Éléos traduit encore un autre mot hébreu, celui de rahamîm. Ce mot va souvent de pair avec hésèd mais est plus chargé d’émotions. Littéralement, il signifie les entrailles, c’est une forme plurielle de réhèm, le sein maternel. La miséricorde, ou la compassion, est ici l’amour ressenti, l’affection d’une mère pour son petit enfant (Isaïe 49, 15), la tendresse d’un père pour ses fils (Psaume 103, 13), un amour fraternel intense (Genèse 43, 30).
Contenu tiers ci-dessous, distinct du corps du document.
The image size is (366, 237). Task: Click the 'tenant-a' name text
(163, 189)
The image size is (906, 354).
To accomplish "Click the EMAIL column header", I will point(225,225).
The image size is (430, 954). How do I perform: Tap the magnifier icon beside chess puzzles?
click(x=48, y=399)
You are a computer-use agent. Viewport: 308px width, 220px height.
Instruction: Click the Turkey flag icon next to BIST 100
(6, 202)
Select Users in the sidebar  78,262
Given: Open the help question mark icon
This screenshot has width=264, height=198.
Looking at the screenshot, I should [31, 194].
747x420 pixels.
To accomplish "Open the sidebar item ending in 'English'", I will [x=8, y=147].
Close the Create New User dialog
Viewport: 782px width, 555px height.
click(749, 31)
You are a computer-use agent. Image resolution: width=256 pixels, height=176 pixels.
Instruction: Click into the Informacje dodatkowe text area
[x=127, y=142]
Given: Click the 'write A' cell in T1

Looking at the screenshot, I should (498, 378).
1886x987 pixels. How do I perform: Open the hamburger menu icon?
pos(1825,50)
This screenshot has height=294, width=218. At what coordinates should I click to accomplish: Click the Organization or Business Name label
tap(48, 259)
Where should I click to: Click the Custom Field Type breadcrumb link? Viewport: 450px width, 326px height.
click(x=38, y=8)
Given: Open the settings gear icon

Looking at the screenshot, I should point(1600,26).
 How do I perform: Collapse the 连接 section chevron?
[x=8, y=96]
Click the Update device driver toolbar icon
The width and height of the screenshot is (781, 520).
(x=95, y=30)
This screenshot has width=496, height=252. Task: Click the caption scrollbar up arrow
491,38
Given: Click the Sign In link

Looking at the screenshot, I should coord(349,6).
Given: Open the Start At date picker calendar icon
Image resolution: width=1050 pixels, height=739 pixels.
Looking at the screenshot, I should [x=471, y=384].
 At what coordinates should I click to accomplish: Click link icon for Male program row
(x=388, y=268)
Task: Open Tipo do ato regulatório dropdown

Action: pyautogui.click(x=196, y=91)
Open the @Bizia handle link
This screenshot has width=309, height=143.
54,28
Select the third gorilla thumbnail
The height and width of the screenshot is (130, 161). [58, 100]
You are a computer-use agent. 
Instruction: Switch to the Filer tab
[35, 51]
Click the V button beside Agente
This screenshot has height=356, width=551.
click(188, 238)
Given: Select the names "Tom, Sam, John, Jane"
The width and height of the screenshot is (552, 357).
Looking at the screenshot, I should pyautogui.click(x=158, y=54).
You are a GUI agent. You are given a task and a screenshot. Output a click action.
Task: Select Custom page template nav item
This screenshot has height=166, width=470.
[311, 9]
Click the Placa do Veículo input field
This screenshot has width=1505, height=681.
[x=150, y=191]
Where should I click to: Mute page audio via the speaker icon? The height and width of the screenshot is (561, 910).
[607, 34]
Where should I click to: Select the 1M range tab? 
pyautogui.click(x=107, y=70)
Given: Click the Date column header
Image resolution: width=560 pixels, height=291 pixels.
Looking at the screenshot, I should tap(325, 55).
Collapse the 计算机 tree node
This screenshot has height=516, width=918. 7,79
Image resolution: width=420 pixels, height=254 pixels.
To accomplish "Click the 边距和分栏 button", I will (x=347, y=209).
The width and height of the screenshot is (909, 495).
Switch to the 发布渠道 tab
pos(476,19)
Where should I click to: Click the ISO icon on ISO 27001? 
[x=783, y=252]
La miséricorde, au sens biblique, est bien plus qu’un aspect de l’amour de Dieu. La miséricorde est comme l’être même de Dieu. Par trois fois devant Moïse, Dieu prononce son nom. La première fois, il dit : « Je suis qui je suis » (Exode 3, 14). La deuxième fois : « Je fais grâce à qui je fais grâce, et miséricorde à qui je fais miséricorde » (Exode 33, 19). Le rythme de la phrase est le même mais la grâce et la miséricorde se substituent à l’être. Pour Dieu, être qui il est, c’est faire grâce et miséricorde. Ce que confirme la troisième proclamation du nom de Dieu : « Le Seigneur, Dieu de tendresse et de pitié, lent à la colère, riche en miséricorde et en fidélité » (Exode 34, 6).

Cette dernière formule a été reprise dans les prophètes et dans les psaumes, en particulier dans le psaume 103 (verset 8). Dans sa partie centrale, (versets 11 à 13), ce psaume s’émerveille de l’envergure inouïe de la miséricorde de Dieu. « Comme est la hauteur des cieux sur la terre, sa miséricorde… » : elle est la hauteur de Dieu, sa transcendance. Mais elle est aussi son humanité, si l’on ose dire : « Comme est la tendresse d’un père pour ses fils… ». Si transcendante et si proche à la fois, elle est capable d’enlever tout mal : « Comme est loin l’orient de l’occident, il éloigne de nous nos péchés. »

La miséricorde est ce qu’il y a de plus divin en Dieu, elle est aussi ce qu’il y a de plus accompli en l’homme. « Il te couronne de miséricorde et de tendresse », dit encore le psaume 103. Il faut lire ce verset à la lumière d’un autre verset du psaume 8 où il est dit que Dieu couronne l’être humain « de gloire et de beauté ». Créés à son image, les humains sont appelés à partager la gloire et la beauté de Dieu. Mais c’est la miséricorde et la tendresse qui nous font réellement participer à la vie même de Dieu.

La parole de Jésus : « Soyez miséricordieux comme votre Père est miséricordieux » (Luc 6, 36) fait écho à l’ancien commandement : « Soyez saints comme moi, le Seigneur votre Dieu, je suis saint » (Lévitique 19, 2). À la sainteté, Jésus a donné le visage de la miséricorde. C’est la miséricorde qui est le plus pur reflet de Dieu dans une vie humaine. « Par la miséricorde envers le prochain tu ressembles à Dieu » (Basile le Grand). La miséricorde est l’humanité de Dieu. Elle est aussi l’avenir divin de l’homme.